In all truth, Microsoft is late to the party; except, Windows 8 was already their first attempt to unify across the markets! 8's rough edges had nothing to do with porting, and simply trying to force everyone to use a tablet optimized OS with weakened multitasking and without room to fully customize it to be efficient in other scenarios.
Windows 9 is obviously -more of the same-. Nothing new, nothing innovative, nothing earth shattering in that regard. At least so far as we see here. I really take exception at this "unprecedented" claim.
RE: Nice marketing piece.
6/3/2014 9:55:49 AM
No the idea isn't new. Ubuntu did it, as my son showed me with his Ubuntu desktop, laptop and phone, and so did Apple to a degree with the release of their first iPad. OSX for desktops and laptops was still different, but you had the same OS on both your phone and tablet. That was something that I thought really hurt MS since you had a similar but different OS for your phone, tablet and PC.
So the idea isn't new, but the approach and vision for what MS is doing here is. MS isn't just phones and PC's, they are also tablets and game consoles. They are a software company that also produces hardware. If they pull this off, they could in theory bring this same vision to SmartTV's and other electronics.

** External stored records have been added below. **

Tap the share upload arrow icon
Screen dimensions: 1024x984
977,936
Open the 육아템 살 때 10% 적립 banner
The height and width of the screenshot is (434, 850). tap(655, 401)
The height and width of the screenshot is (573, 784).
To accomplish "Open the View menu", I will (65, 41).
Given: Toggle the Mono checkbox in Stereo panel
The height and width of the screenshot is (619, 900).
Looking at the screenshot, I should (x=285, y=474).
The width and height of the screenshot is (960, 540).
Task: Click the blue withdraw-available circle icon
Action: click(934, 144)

No it's not new and they are certainly not the first to try to do this, but they will be the first to expand it to so many different products in an attempt to truly unify all devices. If it works, and if they do it, it
really be something amazing.
RE: Nice marketing piece.
6/4/2014 11:30:23 AM
Ubuntu has been the only one to pull this off so far... but then again they are Ubuntu, which is a Linux distro that pretty much all of my Linux using friends have disowned over the last 4-5 years (though I have to admit that I like it even if they don't). While a great technical leap forward, Ubuntu is simply never going to have enough of a market to matter.

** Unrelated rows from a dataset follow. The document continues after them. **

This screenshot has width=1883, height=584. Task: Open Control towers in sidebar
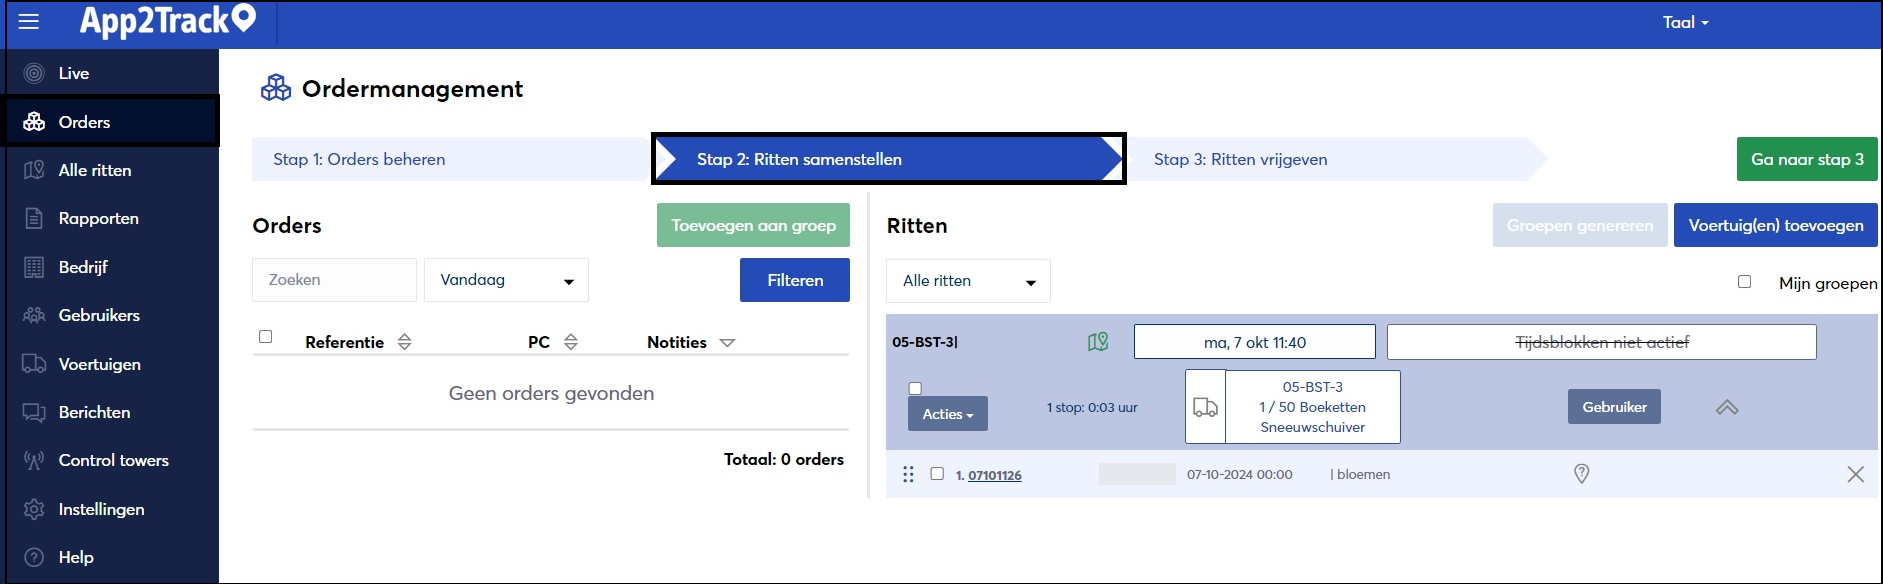[x=112, y=460]
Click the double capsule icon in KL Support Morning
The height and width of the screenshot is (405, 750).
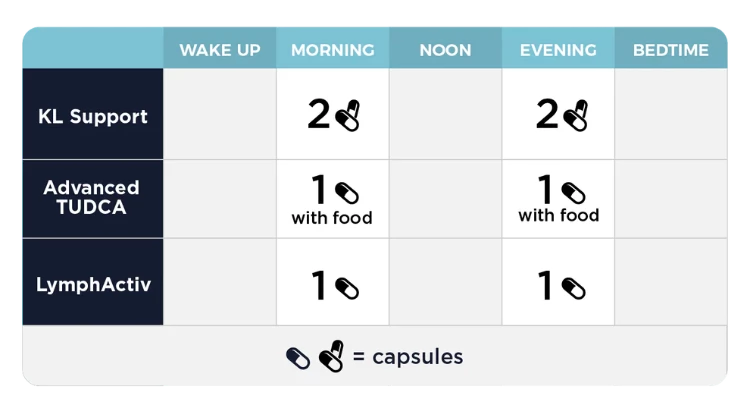(347, 117)
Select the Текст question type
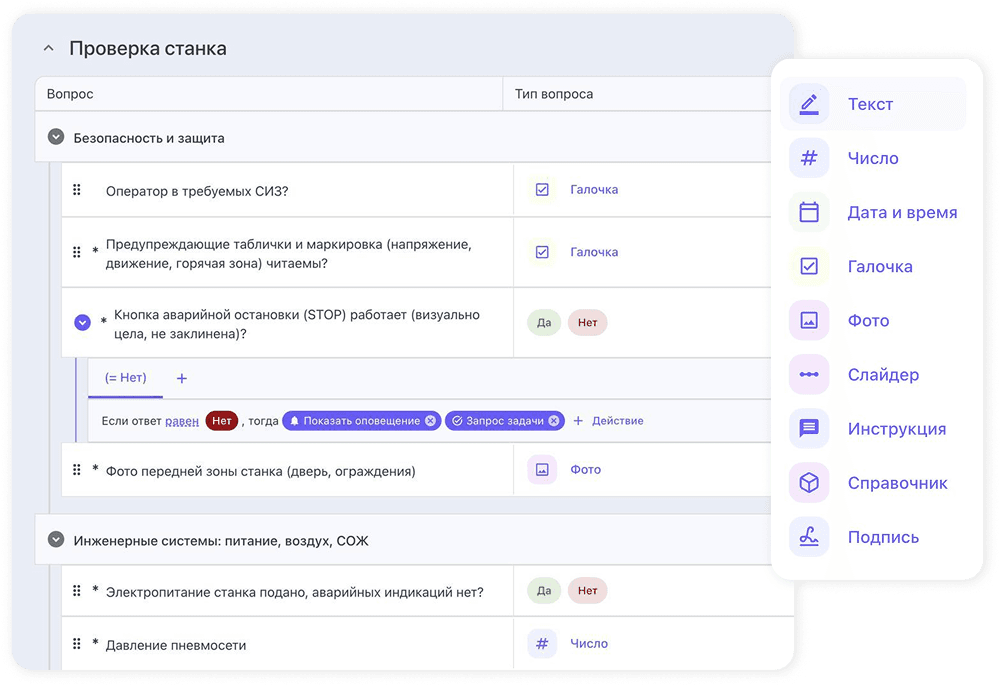 click(873, 104)
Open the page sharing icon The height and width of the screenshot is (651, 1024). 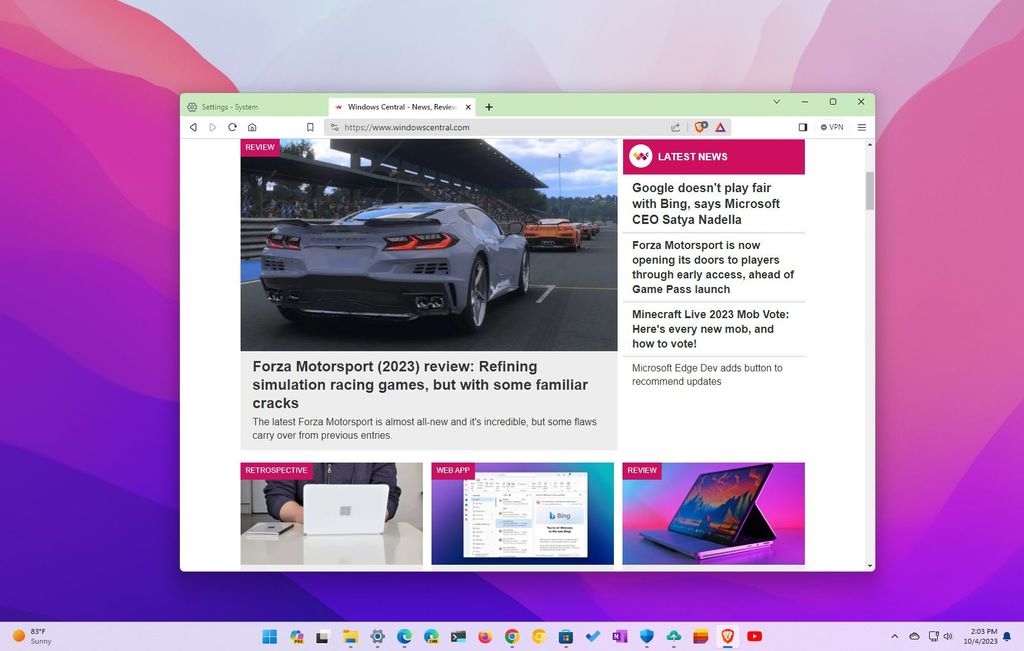click(x=676, y=127)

But outside of Ubuntu? Pretty much nobody.
Google is slowly merging Chrome OS, Google Chrome, and Android; but unless they are going to come out with an unexpected announcement then I would guess that progress is not coming along all that well.
Apple has essentially said that they have no interest in merging iOS and OSX, saying that it is fine to have different OSs on different devices so long as the services and features are portable. If anything Apple will continue developing their ARM chips to offer iOS laptops and all-in-ones for the consumer market, and just leave OSX to the 'professional' market. Sort of a win98 vs winNT differentiation... but without all of the security issues.
But MS has been working towards this goal for a long time. Development on WP7 and win8 was the real start of things where they were attempting to come up with a UI that would work in spite of screen sizes and input methods, and while there are sacrifices, the MetroUI has come a long ways towards being useful, and may succeed at that as they continue to refine it. But with Metro came not only an interface, but a roadmap towards unifying development across the board. Each and every release/update after WP7 has brought more and more parody across platforms, and with win9 they will finally be done bringing parody so that they can push the platform in a direction (hopefully forward... but this is MS).
But to say that MS is behind on this when they are actually ahead of all of the other big players, is a bit silly.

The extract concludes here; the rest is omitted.